Cybersecurity has never been more urgent for the power sector. The rush to build AI data centers comes with a race to build new power production and distribution systems — and a need to protect those systems.
Data center customers drive a need for reliability. A data center without power is little more than a heap of cement, silicon, and interesting ductwork, so these customers emphasize the need for continuous, uninterrupted electricity. Various approaches aim to meet the need for reliability and scale, ranging from contract incentives to on-site physical infrastructure like batteries, generators, or full behind-the-meter power stations. Yet each approach shares a common challenge with the overall power sector: protecting the digitized industrial controls systems that manage operational technologies (OT) from an ever-evolving set of cyber threats. Power companies that effectively and efficiently manage cyber risks position themselves well to supply data center customers.
Siemens Energy and the network security company Tenable have pursued a bold new strategy to answer this challenge. Starting this fall, Tenable OT Security will be directly integrated into Siemen’s Energy’s flagship industrial control system, known as Omnivise T3000. To understand how the two companies cane to this innovative first-in-the-world approach —and why Tenable names Siemens Energy its OT Security Partner of the Year — it’s worth considering why OT security is so technically challenging
In the power sector and across OT-intensive sectors like manufacturing or oil and gas, cybersecurity has been bolted on to pre-existing systems for decades. This ‘build-first secure-later’ to cybersecurity proved expensive, technically difficult, and often ineffective. In a recent survey, 77 percent of companies in these industries reported successful cyberattacks causing confidential data loss or disruptions to OT in the prior year.
The new approach from Siemens Energy and Tenable makes cybersecurity built in, instead of bolted on — and addresses several key lessons learned from decades of OT cybersecurity.
Context matters for OT security. When cybersecurity analysts can examine data across devices to understand the physical input and output alongside the digital input and outputs, it becomes easier to identify and trace anomalies. Bringing together the data from the many devices connected to a power plant can be challenging — many operators struggle to keep an accurate inventory of the legitimate devices on their networks.
Cybersecurity is a moving target. Each new attack leaves defenders exposed until the next mitigation can be safely applied. Yet software patches and configuration changes in industrial systems can lead to unwanted consequences. Although testing can ensure the cure is not worse than the disease, the scarcity (and expense) of cybersecurity talent means many companies fall behind the tempo needed to patch, harden, and otherwise maintain up-to-date security controls.
OT hardware often outlasts IT software. Equipment with an expected service life of forty to fifty years often is operated or defended using software with an expected service life closer to four or five years. While startup companies offer innovative solutions, it is not always clear how long they will offer updates, or whether they will pivot to an entirely different focus. Even major software developers systematically sunset patching support for their product lines, which can leave OT systems with a growing set of vulnerabilities requiring mitigation.
Reliable problem-solving partnerships are deeply valuable.
Siemens Energy and Tenable discovered that their initially separate offerings worked significantly better when combined. Siemens Energy, starting with decades of knowledge about the underlying energy assets that require defense, developed a purpose-built platform for securing OT. Recognizing that energy sites use systems from many manufacturers, Siemens Energy made sure its platform could integrate third-party data feeds. Many customers requested Tenable as a third-party data feed.

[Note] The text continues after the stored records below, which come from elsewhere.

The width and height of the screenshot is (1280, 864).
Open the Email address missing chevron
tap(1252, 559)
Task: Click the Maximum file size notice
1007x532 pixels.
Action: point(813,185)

Analysts found that the combination of these two technology stacks paid big dividends. Correlating network data with production data enables analysts to understand both the digital traces of malicious action and their physical consequences for the plant. Automating asset inventory and vulnerability discovery frees up analyst time and makes it easier to harden the industrial network.
The two companies saw an opportunity for further improvement, building on each other’s strengths. Months of work went into directly integrating Tenable OT Security into the Omnivise T3000 industrial control system. Customers that upgrade to the integrated system for the latest release of T3000 will gain access to Tenable OT Security and its capabilities.
Perhaps equally important is the collaboration itself. Tenable will continue to provide innovative network security, with all the speed and energy of a top tech company. Siemens Energy will confirm that future patches and updates are compatible with the industrial controls system itself — and will continue to find ways to make Tenable’s network monitoring data useful and actionable for power sector customers.
Together, Siemens Energy and Tenable will help ensure that the new infrastructure in power sector planning pipelines today meet the reliability benchmarks needed for power-hungry data centers.